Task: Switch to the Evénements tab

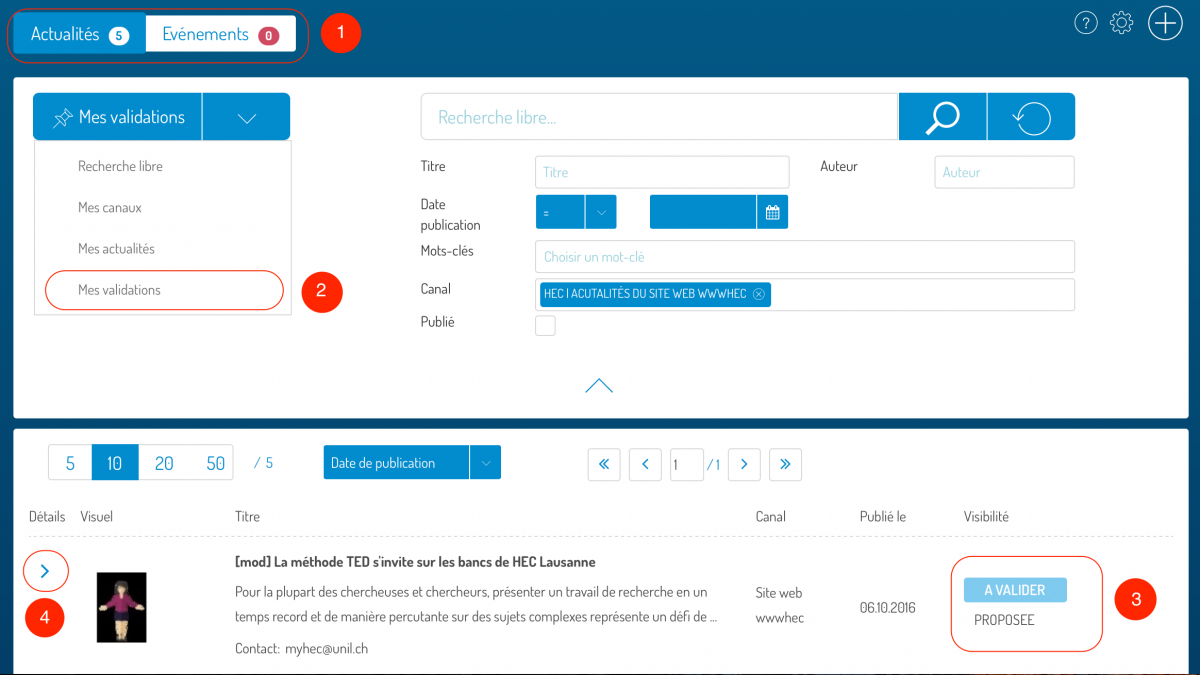Action: pos(220,34)
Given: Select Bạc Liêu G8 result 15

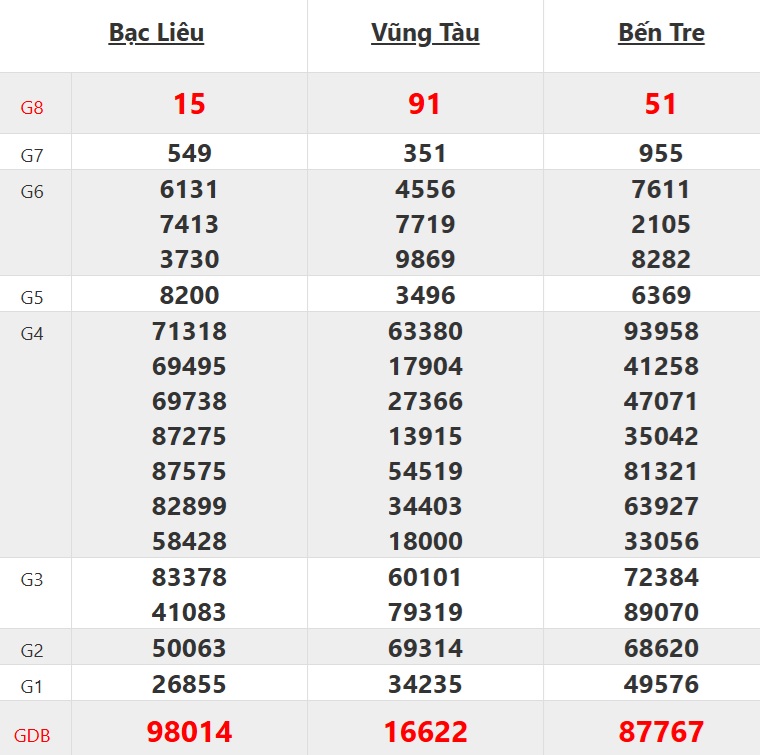Looking at the screenshot, I should point(189,104).
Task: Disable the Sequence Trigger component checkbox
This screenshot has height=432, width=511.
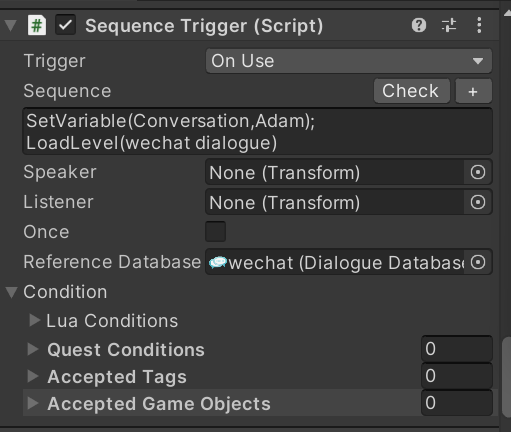Action: pos(65,25)
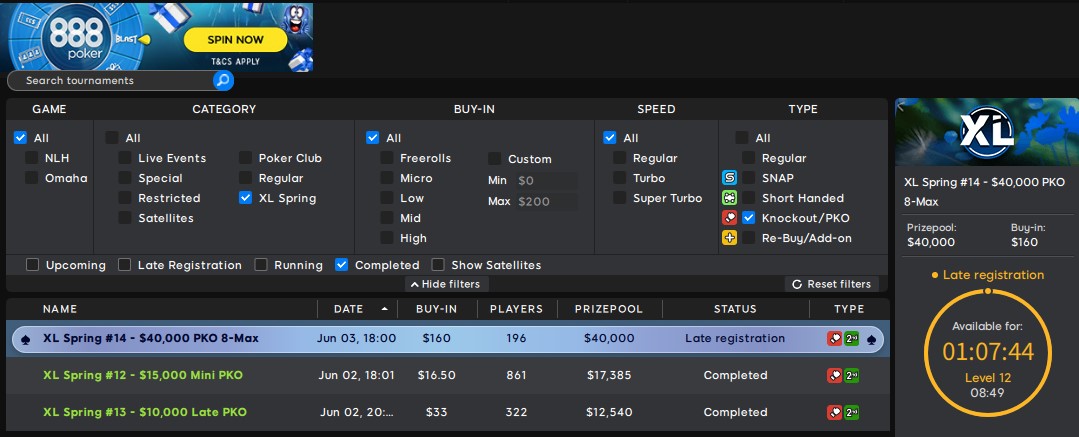Viewport: 1079px width, 437px height.
Task: Sort tournaments by the Date column
Action: click(x=349, y=309)
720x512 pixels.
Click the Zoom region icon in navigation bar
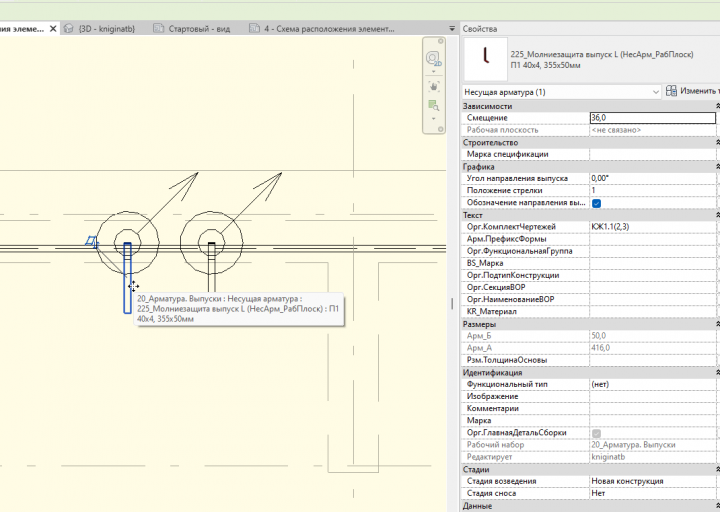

++++++

Task goal - Could you restate all of the data above word for word and skip every picture?

Answer space -
Task: Switch to the Evénements tab

Action: pos(220,34)
Given: Select Bạc Liêu G8 result 15

Looking at the screenshot, I should point(189,104).
Task: Disable the Sequence Trigger component checkbox
This screenshot has height=432, width=511.
Action: pos(65,25)
Viewport: 1079px width, 437px height.
Task: Sort tournaments by the Date column
Action: click(x=349, y=309)
720x512 pixels.
Click the Zoom region icon in navigation bar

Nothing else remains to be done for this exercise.